We are here nine. Only one has been Wilde's friend. The others have only seen him in the theatre, or before Sir John Bridge at Bow Street Court, or before Judges Charles and Wills at the hearings of the criminal jury. Besides, no desire for conversation between us. Attention. Here comes the first stroke of ten o'clock...

At this sound, as if at a signal, the two leaves of the oak door pivot at the back of the courtyard, without our seeing the man, the men, whatever force makes them move. Beyond this open door, our eyes plunge into a vast black hole to which end the last steps of a stone staircase. A clerk explains to us that Wilde is on his way, between the chapel and the courtyard, through corridors where he meets no one, but where he is watched. He must not see the guards who stand motionless behind the oak leaves. It would be a distraction. Presently, when he arrives, the door will close as if it were closing by itself and a guard will remain behind to watch the solitary walker.

Two whistles sound from the black hole. A man appears, emerging little by little from this shadow, arriving gently in the light, with a slow, noiseless step. He wears only stockings and holds a pair of clogs in his left hand. The right hand slides on a copper ramp. Is the one ? We vaguely see the shortening of his shoulders, the design of his cap. Finally he reaches the last step, places his clogs on the pavement, which he puts on, and descends into the courtyard. Whistle. The door closes.

It's Wilde.

In his first movement he stretches, stretches out his arms; then he takes off his cap. It's Wilde, barely recognizable. Not that he has lost much weight. The framework has retained its power, the shoulders their width and build; the volume of the abdomen varied little. The very face reassures with an appearance of health, despite the yellowish pallor which has replaced the fresh pink colors of yesteryear. The transformation is all in the hideously shaved, almost bald head, in that awful prison clipping that reduces Wilde's head to an insignificant volume, chubby, dumb, expressionless.
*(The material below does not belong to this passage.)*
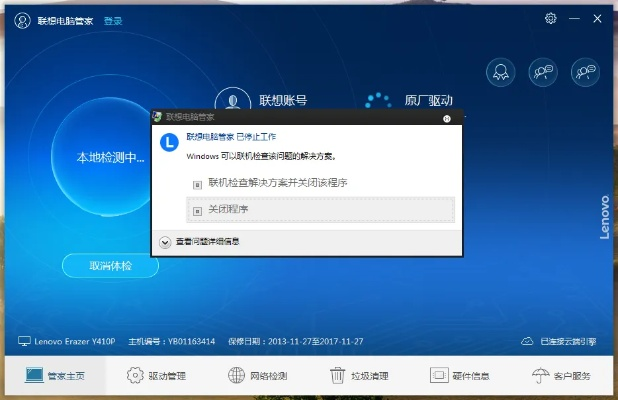This screenshot has height=400, width=618.
Task: Click the 登录 link
Action: [x=113, y=19]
No doubt there is a crease in the cap that the condemned man is shaking on his hand, a dust that bothers him, because he is slow to put it back on and we take a longer look at it. The once-fallen mane remains a skull with violent protuberances, marked with accents, flat spots, almost holes and bumps, like a ball of clay tormented by the nudges of a child sculptor, a savage who would have cut, in the mass with a sickle. It is not the flat, crushed skull of a lunatic or a brute, but the lines lack the serene harmony in which Lavater recognizes the creative power and the superior conception of beauty. And the idea comes to me that it resembles the complicated, mannered art of Wilde, this head of Wilde, with its valleys and its volcanoes, its paradoxical design, its ensemble without physiognomy, its undulations which seem to evoke a troubled intellectuality, his lack of form. What an appearance, what a disguise in the opulent flowing hair of yesteryear!
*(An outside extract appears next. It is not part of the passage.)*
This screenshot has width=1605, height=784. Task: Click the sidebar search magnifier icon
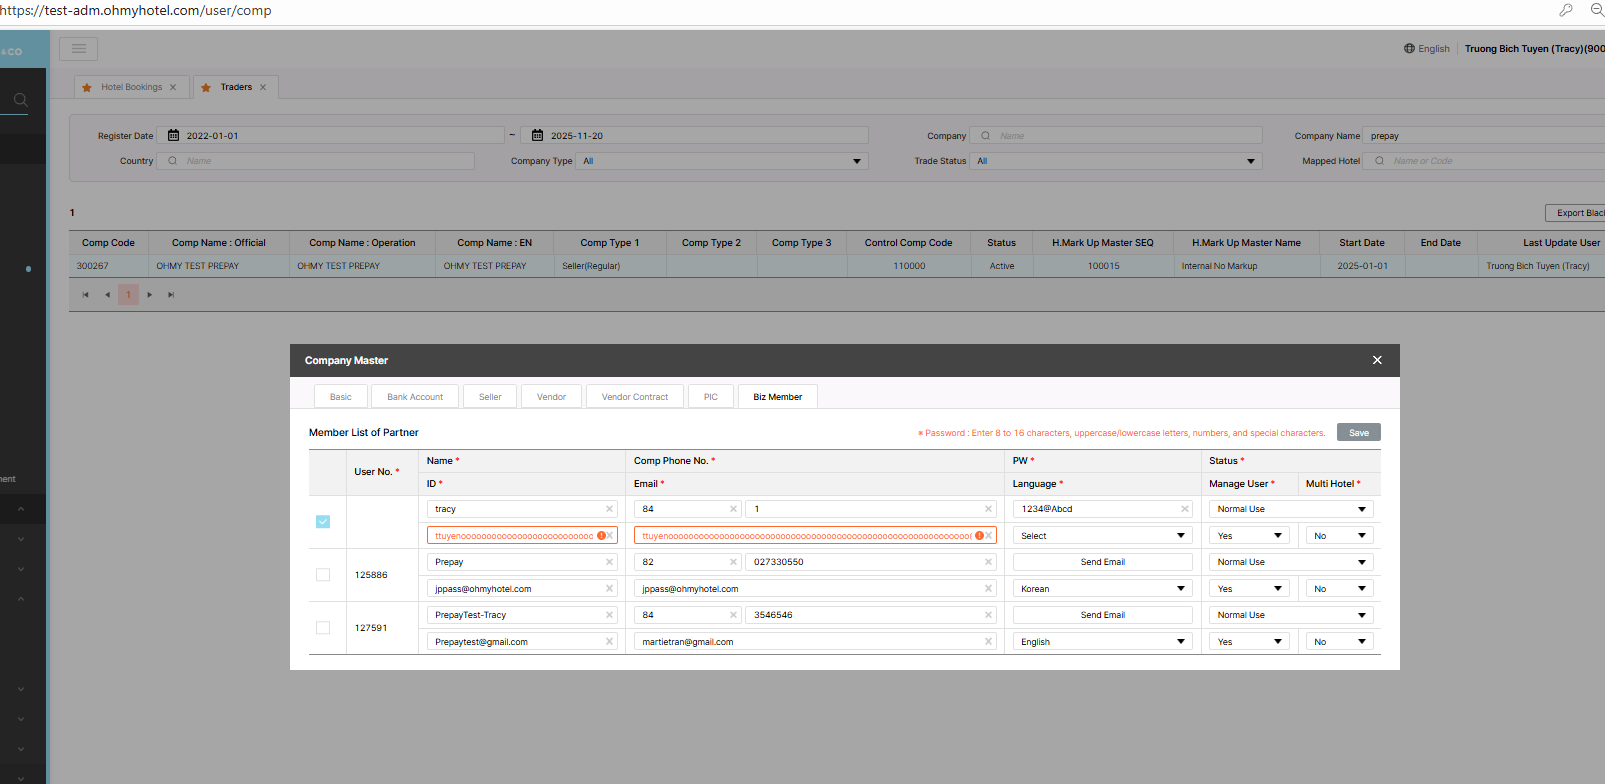[x=20, y=100]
The condemned man now walks about, at first with a brisk step, at a rapid pace, in view of an exercise; then slowly, more slowly still. There is a thin line of shadow there under the wall, in this shadow a bench. Wilde sits there. His movements are of a man who thinks he is alone, scratches his head, picks his nose. Then he leans back, crosses his arms over his chest, leans his discolored head against the wall. And he falls asleep. We doubt it for a moment. No. It is indeed the unconscious sleep, made of lassitude, oblivion, perhaps of dreams, which has weighed down smoothly on this dishonored brow and which rocks it gently. Regular breathing raises this chest where so many sobs have passed. Poor devil !

We are taken. Many of us have already left their observation post behind the grilled window, so gripping is this spectacle. So think! The man who snores there in this corner of the prison, dressed in the livery of the galley slaves, docile to the whistles, was, less than three months ago, one of the lucky ones in London. However repugnant the blemish that brought him there, one cannot help thinking that, anywhere else but in England, he would have already completed half his sentence, if not all his sentence, and that the stigma was enough. .

Finally, as the good people say, the important thing is that he is well.